Region A that on xy-plane is bounded by two (2) curves and a line. The curves are y=x^3-2x+3 and y=-x^2+3 while the line is x=0. It is located in the first quadrant of xy-plane. Determine the area of region A.

Make a sketch and then solve for the intersection of the two curves

x^2 - 2x + 3 = -x^2 + 3
.....
x = 0 or x = 1

so
area = [integral] (-x^2 + 3 -(x^2 - 2x+3)) dx from 0 to 1
= integral (-2x^2 + 2x)dx from 0 to 1
= (-2/3)x^3 + x^2 | from 0 to 1
= -2/3 + 1 - 0
= 1/3

To determine the area of region A, we need to find the points of intersection between the two curves and the line.

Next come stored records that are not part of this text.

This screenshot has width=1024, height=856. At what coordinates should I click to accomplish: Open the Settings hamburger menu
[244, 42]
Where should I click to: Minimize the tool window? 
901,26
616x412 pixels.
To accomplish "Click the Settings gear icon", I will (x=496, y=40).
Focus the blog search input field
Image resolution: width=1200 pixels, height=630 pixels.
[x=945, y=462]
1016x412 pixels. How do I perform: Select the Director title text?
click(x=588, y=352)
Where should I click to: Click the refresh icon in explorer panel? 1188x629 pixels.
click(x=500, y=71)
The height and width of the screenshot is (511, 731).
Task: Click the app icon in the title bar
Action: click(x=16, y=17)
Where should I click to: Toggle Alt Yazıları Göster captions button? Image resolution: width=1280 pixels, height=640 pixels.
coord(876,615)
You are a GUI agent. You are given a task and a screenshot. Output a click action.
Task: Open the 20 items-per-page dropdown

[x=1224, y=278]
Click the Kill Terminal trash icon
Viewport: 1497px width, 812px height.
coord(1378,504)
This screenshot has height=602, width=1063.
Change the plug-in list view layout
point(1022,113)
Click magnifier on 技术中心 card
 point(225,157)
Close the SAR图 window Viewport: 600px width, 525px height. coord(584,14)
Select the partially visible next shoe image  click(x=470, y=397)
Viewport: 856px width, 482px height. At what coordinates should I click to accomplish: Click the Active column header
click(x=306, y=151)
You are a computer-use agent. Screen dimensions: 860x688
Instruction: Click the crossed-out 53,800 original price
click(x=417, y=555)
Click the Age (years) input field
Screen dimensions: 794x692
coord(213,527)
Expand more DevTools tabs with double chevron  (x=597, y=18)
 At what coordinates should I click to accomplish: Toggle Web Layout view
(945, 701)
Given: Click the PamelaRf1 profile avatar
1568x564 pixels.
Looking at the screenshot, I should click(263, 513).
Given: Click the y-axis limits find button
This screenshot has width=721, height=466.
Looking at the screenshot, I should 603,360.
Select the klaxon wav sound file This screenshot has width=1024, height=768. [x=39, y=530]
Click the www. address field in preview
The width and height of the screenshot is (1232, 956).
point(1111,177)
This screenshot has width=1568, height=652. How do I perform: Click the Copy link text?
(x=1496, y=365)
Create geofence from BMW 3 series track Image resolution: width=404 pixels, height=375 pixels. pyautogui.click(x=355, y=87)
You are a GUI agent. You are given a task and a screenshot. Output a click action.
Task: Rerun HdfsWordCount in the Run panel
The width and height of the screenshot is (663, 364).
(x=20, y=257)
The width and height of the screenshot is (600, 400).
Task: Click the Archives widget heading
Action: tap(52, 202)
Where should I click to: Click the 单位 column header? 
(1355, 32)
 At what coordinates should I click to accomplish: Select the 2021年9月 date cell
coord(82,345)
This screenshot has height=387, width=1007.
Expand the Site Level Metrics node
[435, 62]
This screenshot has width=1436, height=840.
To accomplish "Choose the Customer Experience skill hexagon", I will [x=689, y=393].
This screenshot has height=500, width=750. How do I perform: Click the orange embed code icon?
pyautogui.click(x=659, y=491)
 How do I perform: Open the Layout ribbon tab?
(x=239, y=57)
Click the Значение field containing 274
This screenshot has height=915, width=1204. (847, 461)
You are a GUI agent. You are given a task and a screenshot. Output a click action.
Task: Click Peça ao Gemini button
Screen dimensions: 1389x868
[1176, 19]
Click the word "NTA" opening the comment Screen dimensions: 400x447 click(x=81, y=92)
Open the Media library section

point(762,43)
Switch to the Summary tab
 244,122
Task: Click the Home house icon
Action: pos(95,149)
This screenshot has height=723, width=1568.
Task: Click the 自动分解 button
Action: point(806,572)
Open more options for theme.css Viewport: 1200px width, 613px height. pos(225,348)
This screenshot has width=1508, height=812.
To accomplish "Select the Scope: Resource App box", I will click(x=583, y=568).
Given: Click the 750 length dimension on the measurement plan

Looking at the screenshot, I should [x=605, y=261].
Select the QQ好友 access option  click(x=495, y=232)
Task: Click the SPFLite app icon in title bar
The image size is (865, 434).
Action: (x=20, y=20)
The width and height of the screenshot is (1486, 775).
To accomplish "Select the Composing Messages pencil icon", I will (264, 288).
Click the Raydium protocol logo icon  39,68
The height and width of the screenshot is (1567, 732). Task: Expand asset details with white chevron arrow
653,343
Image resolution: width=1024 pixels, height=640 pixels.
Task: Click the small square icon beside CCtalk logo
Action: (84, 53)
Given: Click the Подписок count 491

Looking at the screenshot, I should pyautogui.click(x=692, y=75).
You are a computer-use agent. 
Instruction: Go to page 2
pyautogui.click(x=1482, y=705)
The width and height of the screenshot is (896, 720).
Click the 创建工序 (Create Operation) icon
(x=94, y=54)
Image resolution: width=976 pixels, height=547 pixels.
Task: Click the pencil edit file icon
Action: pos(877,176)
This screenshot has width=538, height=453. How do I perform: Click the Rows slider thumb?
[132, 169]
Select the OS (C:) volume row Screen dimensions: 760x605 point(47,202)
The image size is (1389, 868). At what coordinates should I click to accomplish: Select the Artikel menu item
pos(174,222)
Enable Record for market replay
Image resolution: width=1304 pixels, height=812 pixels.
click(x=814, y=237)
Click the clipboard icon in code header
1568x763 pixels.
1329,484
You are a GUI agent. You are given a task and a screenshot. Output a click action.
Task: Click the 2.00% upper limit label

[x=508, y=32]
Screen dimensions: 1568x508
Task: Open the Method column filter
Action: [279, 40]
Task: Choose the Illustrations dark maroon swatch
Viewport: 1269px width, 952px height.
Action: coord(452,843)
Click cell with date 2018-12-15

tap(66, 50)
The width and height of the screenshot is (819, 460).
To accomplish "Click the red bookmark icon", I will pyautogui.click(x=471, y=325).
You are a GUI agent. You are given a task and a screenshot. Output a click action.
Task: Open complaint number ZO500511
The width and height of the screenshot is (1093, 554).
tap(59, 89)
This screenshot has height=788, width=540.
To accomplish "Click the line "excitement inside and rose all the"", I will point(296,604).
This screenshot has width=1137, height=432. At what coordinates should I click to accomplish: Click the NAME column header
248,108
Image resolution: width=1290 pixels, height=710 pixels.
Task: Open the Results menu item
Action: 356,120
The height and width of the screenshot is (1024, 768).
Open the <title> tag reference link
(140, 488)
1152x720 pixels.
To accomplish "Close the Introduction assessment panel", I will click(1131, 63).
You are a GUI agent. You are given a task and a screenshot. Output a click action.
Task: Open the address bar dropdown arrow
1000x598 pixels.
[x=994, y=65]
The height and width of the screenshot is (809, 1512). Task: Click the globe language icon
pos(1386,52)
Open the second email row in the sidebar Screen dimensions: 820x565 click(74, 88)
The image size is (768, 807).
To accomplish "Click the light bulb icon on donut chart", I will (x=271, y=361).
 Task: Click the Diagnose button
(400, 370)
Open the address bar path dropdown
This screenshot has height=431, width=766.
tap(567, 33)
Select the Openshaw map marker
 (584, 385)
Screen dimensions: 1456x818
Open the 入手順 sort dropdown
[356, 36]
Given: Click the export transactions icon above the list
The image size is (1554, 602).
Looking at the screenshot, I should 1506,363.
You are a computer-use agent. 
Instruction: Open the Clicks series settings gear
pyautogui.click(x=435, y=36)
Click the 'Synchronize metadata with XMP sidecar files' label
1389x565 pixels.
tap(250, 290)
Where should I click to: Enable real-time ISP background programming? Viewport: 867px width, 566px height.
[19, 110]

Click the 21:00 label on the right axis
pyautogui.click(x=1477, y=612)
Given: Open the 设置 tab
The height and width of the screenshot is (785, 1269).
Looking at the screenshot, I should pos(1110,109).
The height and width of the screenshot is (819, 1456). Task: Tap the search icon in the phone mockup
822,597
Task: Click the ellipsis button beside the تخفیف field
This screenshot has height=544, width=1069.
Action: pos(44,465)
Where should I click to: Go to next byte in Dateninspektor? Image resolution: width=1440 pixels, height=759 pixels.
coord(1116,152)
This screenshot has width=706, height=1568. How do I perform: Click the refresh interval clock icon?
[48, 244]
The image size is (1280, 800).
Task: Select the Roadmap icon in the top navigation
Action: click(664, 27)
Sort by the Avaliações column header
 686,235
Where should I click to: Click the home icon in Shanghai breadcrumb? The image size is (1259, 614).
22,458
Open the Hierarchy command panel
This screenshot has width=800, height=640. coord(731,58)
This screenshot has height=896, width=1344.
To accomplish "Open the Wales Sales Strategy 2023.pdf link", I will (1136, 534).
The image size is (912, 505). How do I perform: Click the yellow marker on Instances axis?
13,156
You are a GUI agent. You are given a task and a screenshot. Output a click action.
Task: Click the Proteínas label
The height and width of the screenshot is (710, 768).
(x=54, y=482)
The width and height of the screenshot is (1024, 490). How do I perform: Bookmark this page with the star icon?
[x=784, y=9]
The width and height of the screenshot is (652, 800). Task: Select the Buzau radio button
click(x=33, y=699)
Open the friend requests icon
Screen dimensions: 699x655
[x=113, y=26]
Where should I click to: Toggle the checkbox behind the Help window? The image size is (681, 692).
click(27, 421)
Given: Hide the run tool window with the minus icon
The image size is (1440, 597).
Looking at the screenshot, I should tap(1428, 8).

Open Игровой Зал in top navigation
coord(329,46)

First, let's find the points of intersection between the curve y = x^3 - 2x + 3 and the line x = 0. When x = 0, the equation for the curve becomes y = 3. So one point of intersection is (0, 3).

Next, let's find the points of intersection between the curve y = -x^2 + 3 and the line x = 0. When x = 0, the equation for the curve becomes y = 3. So another point of intersection is (0, 3).

Now, we need to find the points of intersection between the two curves. To do this, we can set the two equations equal to each other:

x^3 - 2x + 3 = -x^2 + 3

Rearranging, we get:

x^3 + x^2 - 2x = 0

Factoring out an x, we get:

x(x^2 + x - 2) = 0

Setting each factor equal to zero, we have:

x = 0 (already one of the points of intersection)

x^2 + x - 2 = 0

Solving the quadratic equation, we find two more points of intersection: x = 1 and x = -2.

Now that we have the x-values of the points of intersection, we can find the corresponding y-values by substituting back into one of the original equations. Let's use the equation y = x^3 - 2x + 3.

For x = 1, y = 1^3 - 2(1) + 3 = 2.

For x = -2, y = (-2)^3 - 2(-2) + 3 = -3.

So the points of intersection are (0, 3), (1, 2), and (-2, -3).

To find the area of region A, we need to integrate the difference between the two curves with respect to x, from x = -2 to x = 1. So the area is given by:

Area = ∫(y2 - y1) dx

where y1 = -x^2 + 3 and y2 = x^3 - 2x + 3.

Calculating the integral, we have:

Area = ∫[(x^3 - 2x + 3) - (-x^2 + 3)] dx

Area = ∫(x^3 - 2x + 3 + x^2 - 3) dx

Area = ∫(x^3 + x^2 - 2x) dx

Integrating term by term, we get:

Area = (x^4/4 + x^3/3 - x^2) evaluated from x = -2 to x = 1

Area = [(1^4/4 + 1^3/3 - 1^2) - ((-2)^4/4 + (-2)^3/3 - (-2)^2)]

Simplifying, we find:

Area = [1/4 + 1/3 - 1 - (16/4 - 8/3 - 4)]

Area = [1/4 + 1/3 - 1 - (4 - 8/3 - 4)]

Area = [1/4 + 1/3 - 1 - (4 - 8/3 - 4)]

Area = 5/12

Therefore, the area of region A is 5/12 square units.